[Provided information]
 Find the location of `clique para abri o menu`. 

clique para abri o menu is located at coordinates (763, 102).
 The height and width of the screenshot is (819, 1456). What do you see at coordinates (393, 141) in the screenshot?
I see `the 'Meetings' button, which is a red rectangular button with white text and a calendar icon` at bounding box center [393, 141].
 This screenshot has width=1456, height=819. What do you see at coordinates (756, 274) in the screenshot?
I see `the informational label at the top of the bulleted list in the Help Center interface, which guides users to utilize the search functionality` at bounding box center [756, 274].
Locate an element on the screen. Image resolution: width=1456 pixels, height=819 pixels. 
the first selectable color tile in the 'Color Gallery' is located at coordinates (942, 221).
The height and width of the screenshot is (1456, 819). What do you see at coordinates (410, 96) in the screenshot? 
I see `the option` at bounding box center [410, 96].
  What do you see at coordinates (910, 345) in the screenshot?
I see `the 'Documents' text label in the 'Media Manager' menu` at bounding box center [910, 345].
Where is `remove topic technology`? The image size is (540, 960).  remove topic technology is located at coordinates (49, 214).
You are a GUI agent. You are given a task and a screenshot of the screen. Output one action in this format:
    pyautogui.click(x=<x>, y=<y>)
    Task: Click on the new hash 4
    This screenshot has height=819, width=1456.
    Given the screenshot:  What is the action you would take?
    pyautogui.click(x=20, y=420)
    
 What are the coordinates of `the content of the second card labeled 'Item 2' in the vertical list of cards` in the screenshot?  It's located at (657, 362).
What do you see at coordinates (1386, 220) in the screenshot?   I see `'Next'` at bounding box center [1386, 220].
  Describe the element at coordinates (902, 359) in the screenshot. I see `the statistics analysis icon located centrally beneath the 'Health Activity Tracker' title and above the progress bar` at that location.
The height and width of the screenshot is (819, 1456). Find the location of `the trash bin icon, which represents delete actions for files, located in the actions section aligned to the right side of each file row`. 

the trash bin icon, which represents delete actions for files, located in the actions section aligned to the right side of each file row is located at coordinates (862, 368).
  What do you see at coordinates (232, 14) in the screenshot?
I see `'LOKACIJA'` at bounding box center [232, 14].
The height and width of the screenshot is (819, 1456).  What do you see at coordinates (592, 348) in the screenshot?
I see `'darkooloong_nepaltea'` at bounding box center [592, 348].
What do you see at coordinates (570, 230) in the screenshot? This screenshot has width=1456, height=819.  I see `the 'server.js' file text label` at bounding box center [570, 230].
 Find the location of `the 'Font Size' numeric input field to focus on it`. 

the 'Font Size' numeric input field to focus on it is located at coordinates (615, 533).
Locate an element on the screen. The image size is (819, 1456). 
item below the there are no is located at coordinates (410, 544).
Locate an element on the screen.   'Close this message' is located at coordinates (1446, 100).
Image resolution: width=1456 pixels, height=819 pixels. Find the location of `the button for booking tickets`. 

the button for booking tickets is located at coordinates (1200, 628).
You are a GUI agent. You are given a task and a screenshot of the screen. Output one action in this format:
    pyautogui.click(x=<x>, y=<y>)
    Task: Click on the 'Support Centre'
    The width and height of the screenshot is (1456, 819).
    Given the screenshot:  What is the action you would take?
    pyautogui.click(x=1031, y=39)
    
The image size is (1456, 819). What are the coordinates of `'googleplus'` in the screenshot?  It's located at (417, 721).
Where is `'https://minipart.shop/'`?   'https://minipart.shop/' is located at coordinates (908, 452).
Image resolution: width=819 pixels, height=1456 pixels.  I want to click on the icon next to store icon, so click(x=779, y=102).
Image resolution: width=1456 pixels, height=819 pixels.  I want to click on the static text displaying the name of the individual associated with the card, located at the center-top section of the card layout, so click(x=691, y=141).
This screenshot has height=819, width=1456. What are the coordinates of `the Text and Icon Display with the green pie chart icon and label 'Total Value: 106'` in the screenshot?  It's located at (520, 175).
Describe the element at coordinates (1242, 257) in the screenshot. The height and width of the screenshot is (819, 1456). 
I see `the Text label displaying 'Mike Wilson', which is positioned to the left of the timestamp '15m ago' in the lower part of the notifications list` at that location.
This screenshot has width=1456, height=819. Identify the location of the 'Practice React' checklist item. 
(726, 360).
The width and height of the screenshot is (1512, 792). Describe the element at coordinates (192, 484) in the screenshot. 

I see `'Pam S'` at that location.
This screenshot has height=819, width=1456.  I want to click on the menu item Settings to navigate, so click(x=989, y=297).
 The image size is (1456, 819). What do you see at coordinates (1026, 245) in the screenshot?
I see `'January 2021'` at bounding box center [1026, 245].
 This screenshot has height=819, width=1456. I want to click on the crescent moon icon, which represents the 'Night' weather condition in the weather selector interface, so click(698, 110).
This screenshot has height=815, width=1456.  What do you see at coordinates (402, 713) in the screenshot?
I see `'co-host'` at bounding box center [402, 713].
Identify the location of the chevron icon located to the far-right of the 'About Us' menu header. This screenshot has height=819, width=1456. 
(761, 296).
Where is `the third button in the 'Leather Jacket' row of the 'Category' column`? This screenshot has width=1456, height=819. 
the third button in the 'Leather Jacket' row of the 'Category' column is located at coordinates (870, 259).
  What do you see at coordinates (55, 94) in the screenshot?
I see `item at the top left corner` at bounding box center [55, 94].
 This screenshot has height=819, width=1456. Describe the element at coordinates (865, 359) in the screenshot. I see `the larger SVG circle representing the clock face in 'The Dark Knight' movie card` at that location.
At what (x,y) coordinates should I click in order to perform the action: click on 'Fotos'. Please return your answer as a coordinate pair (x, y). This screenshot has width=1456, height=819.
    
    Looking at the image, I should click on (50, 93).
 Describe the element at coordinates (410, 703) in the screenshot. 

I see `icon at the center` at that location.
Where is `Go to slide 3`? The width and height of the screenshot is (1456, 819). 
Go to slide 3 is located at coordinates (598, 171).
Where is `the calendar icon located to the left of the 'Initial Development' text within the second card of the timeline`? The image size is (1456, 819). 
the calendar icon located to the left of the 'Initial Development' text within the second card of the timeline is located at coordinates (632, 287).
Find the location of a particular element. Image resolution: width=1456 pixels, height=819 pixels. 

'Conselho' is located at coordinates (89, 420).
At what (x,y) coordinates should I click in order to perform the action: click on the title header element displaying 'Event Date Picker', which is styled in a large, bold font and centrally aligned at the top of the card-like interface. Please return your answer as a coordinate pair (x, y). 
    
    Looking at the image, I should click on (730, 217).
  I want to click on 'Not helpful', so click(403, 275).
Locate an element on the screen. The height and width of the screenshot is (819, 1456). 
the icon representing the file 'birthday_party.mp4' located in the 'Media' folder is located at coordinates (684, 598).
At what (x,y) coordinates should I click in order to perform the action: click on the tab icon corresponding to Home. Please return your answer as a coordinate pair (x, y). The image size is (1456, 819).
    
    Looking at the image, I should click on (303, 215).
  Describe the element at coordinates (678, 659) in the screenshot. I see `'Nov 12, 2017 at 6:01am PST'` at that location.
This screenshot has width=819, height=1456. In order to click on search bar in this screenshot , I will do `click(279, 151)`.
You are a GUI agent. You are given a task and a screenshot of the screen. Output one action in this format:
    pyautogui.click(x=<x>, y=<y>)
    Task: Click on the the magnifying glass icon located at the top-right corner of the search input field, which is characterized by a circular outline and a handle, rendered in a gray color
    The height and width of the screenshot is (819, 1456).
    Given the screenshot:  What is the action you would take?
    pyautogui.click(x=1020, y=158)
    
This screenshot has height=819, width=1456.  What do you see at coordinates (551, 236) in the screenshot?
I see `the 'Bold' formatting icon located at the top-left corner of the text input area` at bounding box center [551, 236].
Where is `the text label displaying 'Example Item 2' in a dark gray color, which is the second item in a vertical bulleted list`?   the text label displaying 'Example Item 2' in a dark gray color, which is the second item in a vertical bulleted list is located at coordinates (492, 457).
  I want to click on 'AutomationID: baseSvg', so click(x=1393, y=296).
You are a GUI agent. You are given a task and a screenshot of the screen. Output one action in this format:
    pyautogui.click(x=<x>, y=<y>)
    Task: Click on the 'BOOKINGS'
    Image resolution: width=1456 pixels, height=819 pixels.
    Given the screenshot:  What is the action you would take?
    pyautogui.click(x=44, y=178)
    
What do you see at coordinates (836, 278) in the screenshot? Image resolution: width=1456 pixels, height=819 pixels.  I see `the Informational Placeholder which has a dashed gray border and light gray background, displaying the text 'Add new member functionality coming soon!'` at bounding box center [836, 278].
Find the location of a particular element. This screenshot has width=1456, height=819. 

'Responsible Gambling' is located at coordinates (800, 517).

[Set task]
Reproduce word for word the lines of the records from the one containing "What do you see at coordinates (570, 230)" through the one containing "Image resolution: width=819", including both of those lines.

[Final answer]
What do you see at coordinates (570, 230) in the screenshot? This screenshot has width=1456, height=819.  I see `the 'server.js' file text label` at bounding box center [570, 230].
 Find the location of `the 'Font Size' numeric input field to focus on it`. 

the 'Font Size' numeric input field to focus on it is located at coordinates (615, 533).
Locate an element on the screen. The image size is (819, 1456). 
item below the there are no is located at coordinates (410, 544).
Locate an element on the screen.   'Close this message' is located at coordinates (1446, 100).
Image resolution: width=1456 pixels, height=819 pixels. Find the location of `the button for booking tickets`. 

the button for booking tickets is located at coordinates (1200, 628).
You are a GUI agent. You are given a task and a screenshot of the screen. Output one action in this format:
    pyautogui.click(x=<x>, y=<y>)
    Task: Click on the 'Support Centre'
    The width and height of the screenshot is (1456, 819).
    Given the screenshot:  What is the action you would take?
    pyautogui.click(x=1031, y=39)
    
The image size is (1456, 819). What are the coordinates of `'googleplus'` in the screenshot?  It's located at (417, 721).
Where is `'https://minipart.shop/'`?   'https://minipart.shop/' is located at coordinates (908, 452).
Image resolution: width=819 pixels, height=1456 pixels.  I want to click on the icon next to store icon, so click(x=779, y=102).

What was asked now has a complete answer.